Englisch Landeskunde

British Empire and Commonwealth

Factors in Decolonisation

Ideologically, of course, if the British could ever be described as having an ideology, there was nothing strange about decolonisation for this country. That the Empire would eventually disintegrate into its various national units was anticipated as far as 1838, when a report submitted to the British Government by the Governor – General of Canada envisaged independence for the colony. There was a little support either in Britain or elsewhere in the Empire for the idea of relating the separate parts of the Empire, as they became independent, into some kind of organically interrelated whole, as in a federation or confederation. But above and beyond this there was in Britain in the twentieth century a certain split-mindedness in relation to empire which in fact caused decolonisation to be as smooth and bloodless as it eventually proved to be. The fact was that although the Empire was a subject of abiding interest and emotional attachment for a relative minority of ex-colonial civil servants, soldiers who had served in the colonies or in India, Conservative politicians and th like, the people at large in Britain had never seemed to conceive of this vast conglomeration, the Empire, as anything of vital importance to their own lives. Many of them had never set eyes on its territories or had any contact with them perhaps at exhibitions such as the Empire Exhibition at Wembley in 1924. The economic experience of millions of them in the period between the two wars was so dismal and harsh that they had little time or energy to consider the plight of ordinary people in the distant Empire, whose situation might well have been worse. Hence there grew up in Britain, especially after 1918, a distinct sense of psychological detachment from the Empire and, after 1945, a perceptible feeling of grievance at the anxieties and burdens of empire, a desire to be rid of the imperial mantle and to begin a quieter life at home.

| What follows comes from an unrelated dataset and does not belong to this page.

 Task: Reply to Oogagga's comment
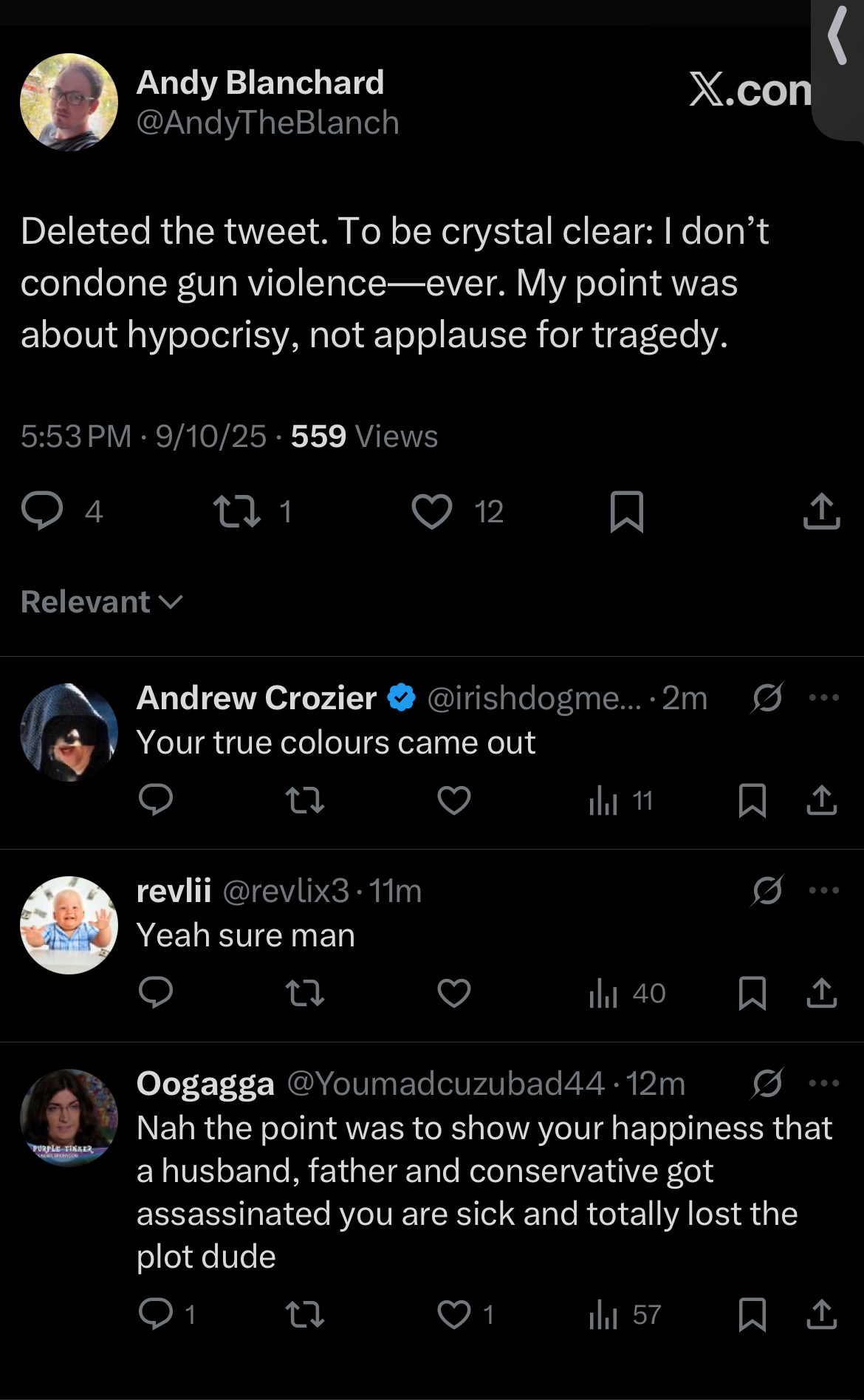click(156, 1314)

For these and similar reasons there was little in Britain of a desire to struggle to retain the Empire, and not much wish for ‘revanche’ after it had all fallen away. In fact when Britain joined the European Communities in January 1973 some of the territories still dependent on Britain, notably Gibraltar and the Falkland Islands, clung to their dependent status, not because Britain gave them no alternative, but because they gave themselves no alternative to remaining British.

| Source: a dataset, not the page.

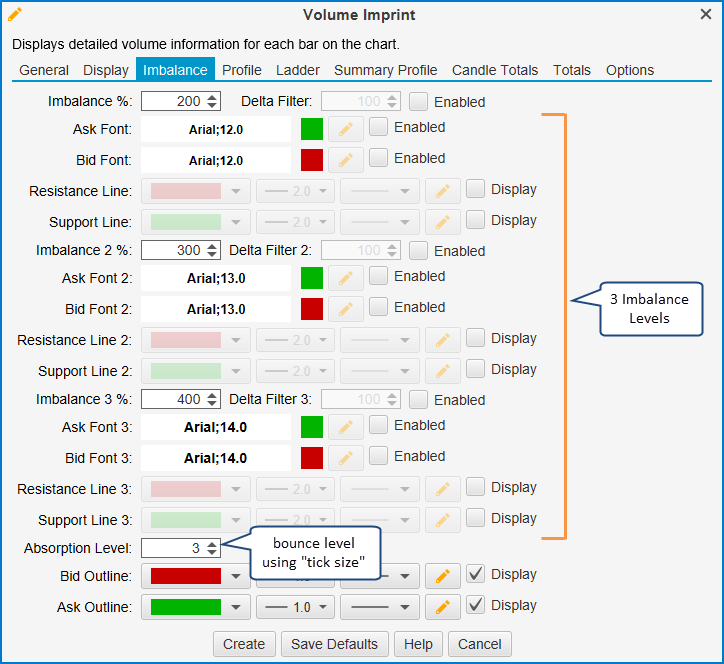Click the pencil icon beside Ask Font 2

pos(345,278)
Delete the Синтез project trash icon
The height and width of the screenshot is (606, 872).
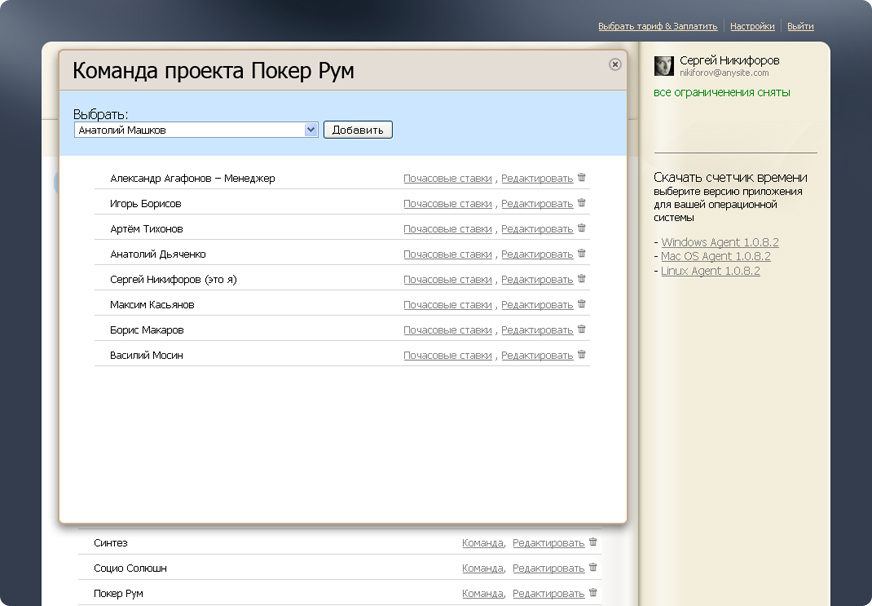593,543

That, for the rest, almost a quarter of the world’s population could pass in a few years from colonial into independent status with hardly a drop of blood shed, except perhaps in fighting between themselves, is possibly the most remarkable example of peaceful change in the history of th international system.

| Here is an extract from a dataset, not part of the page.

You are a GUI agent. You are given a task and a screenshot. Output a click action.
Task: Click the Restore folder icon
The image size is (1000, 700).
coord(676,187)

The other factors internal to the Commonwealth itself which helped to precipitate decolonisation in the post-war years was the force of nationalism in the dependent territories themselves. The Second World War like the First, gave an immense impetus to national independence in the non-European world and, unlike the First, gave an even stronger impetus to nationalism because Europe, the birthplace of nationalism, was devastated and thrown into vast economic and political confusion. In the Far East especially Western imperialism was cast from its pedestal by Japanese army and this exploit, like the Japanese victory over Russia in 1905, further helped to convince colonial subjects throughout East Asia and the Pacific Western imperialism was a giant with feet of clay. Moreover, colonial nationalist leaders could rightly feel that they were pushing at an open door. After all, what was the Second World War supposed to have been about if not to allow subject peoples, like everyone else, to ‘choose the form of government under which they will live,’ in famous words of the Atlantic Charter? Whether the major western belligerents in the war really meant what they said when they called for a world of social and racial justice after the war or not, the fact was that they had gone on record repeatedly as favouring those ideals and the colonial peoples could hardly be blamed for taking them seriously.